The task => Go through the listing below and write out exactly the lines from the one that mentions "Viewport: 1280px width, 720px" through the one that mentions "the 'Not yet", minus the pictures.

** Records provided follows **

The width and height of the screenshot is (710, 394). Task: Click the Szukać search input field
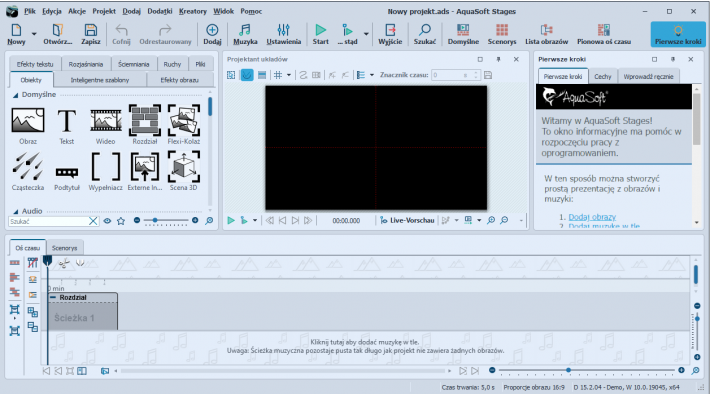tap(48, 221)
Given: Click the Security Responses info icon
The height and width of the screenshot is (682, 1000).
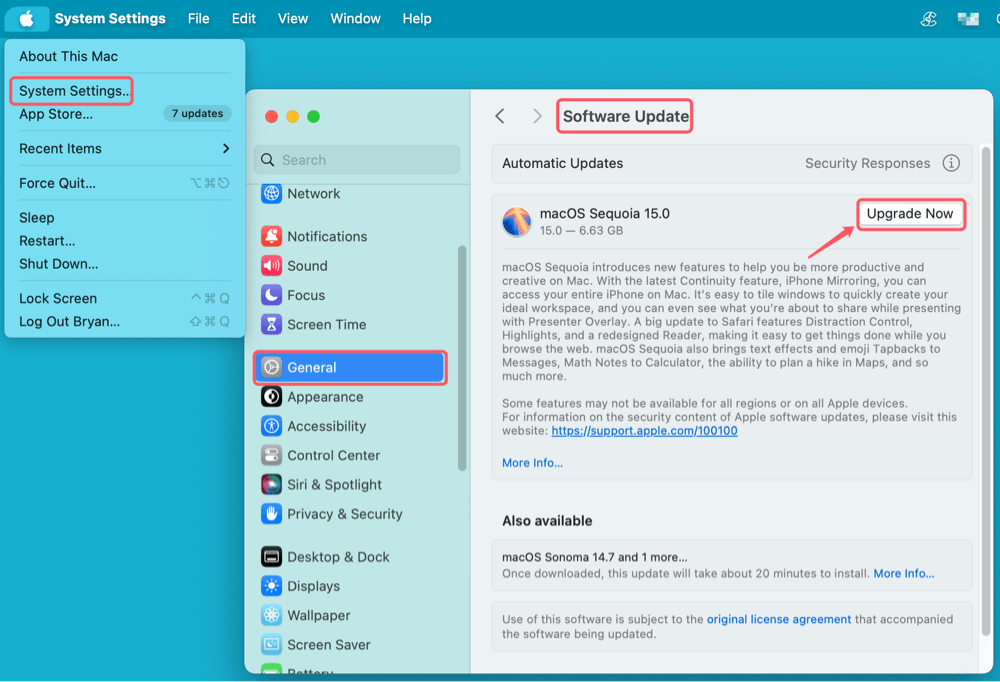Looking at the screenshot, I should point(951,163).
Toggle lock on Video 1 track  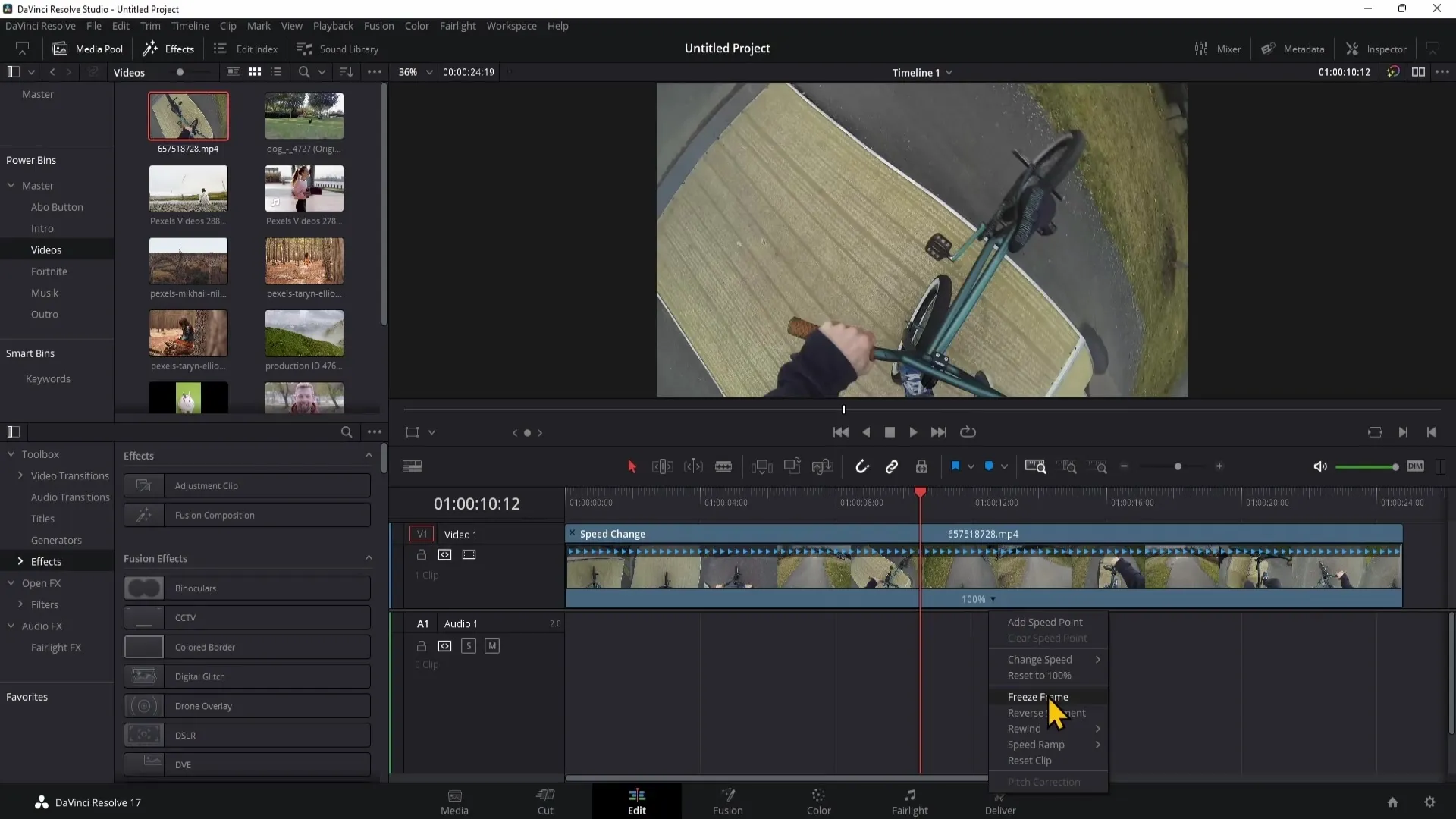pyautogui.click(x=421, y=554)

** End of Records provided **
** Records provided follows **

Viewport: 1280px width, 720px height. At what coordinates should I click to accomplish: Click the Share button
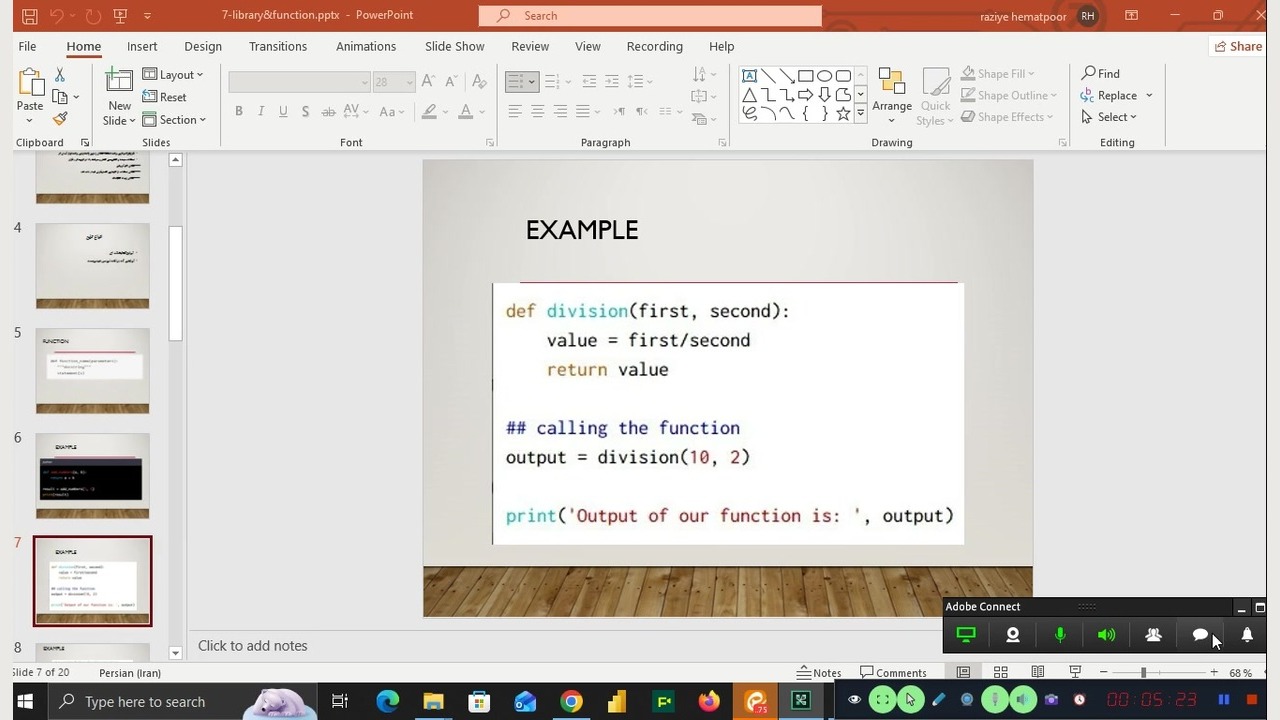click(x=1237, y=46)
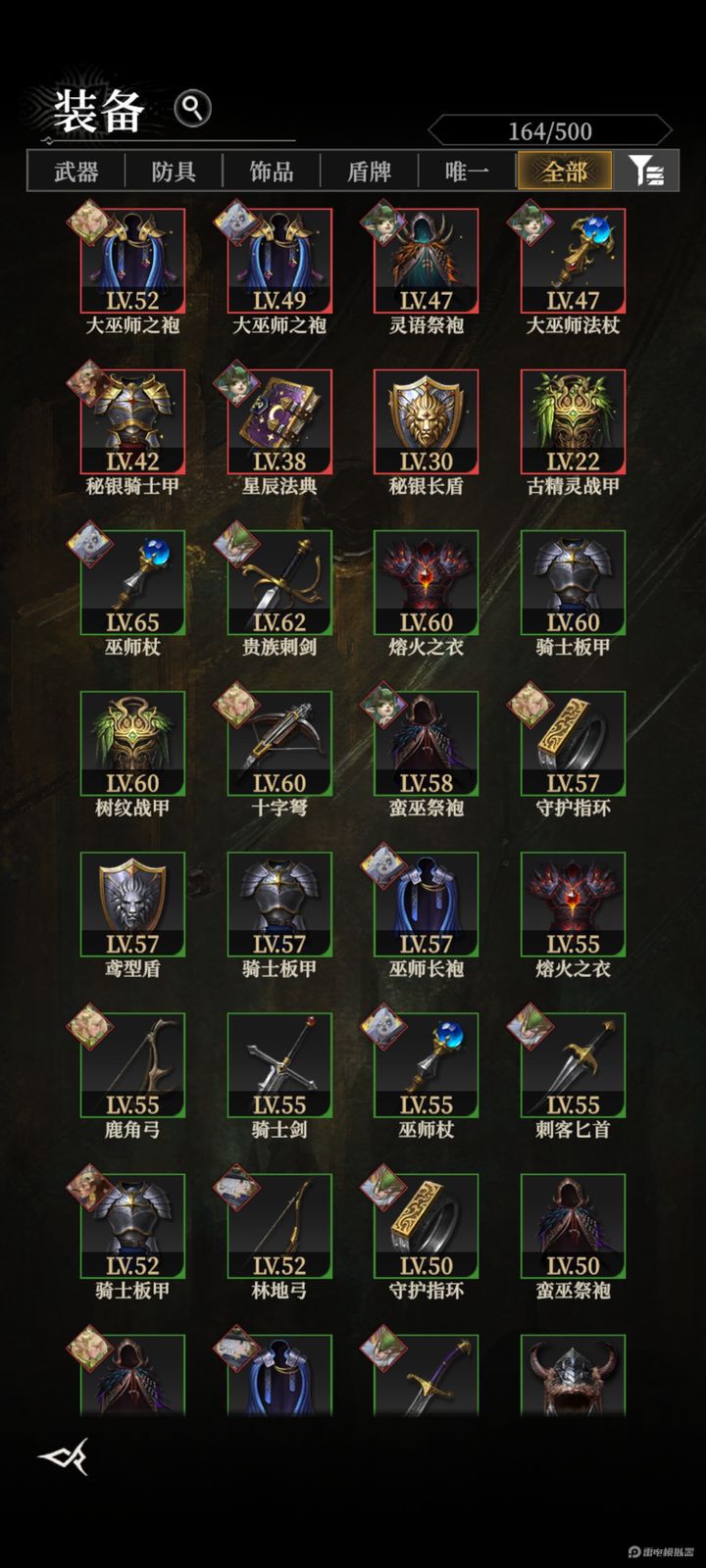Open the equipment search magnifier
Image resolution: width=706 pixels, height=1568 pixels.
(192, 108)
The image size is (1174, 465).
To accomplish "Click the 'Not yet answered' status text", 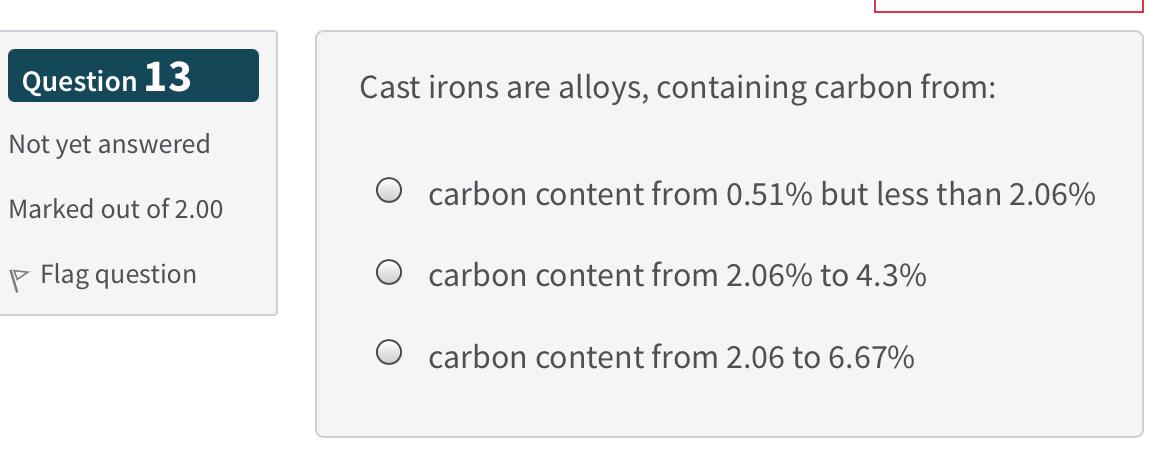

** End of Records provided **
** Records provided follows **

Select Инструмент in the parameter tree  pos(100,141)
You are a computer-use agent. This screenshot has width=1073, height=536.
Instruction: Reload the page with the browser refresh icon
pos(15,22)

** End of Records provided **

Exercise response =>
Viewport: 1280px width, 720px height. At what coordinates should I click to accomplish: Click the Share button
click(x=1237, y=46)
Open the equipment search magnifier
Image resolution: width=706 pixels, height=1568 pixels.
(192, 108)
The image size is (1174, 465).
To accomplish "Click the 'Not yet answered' status text", 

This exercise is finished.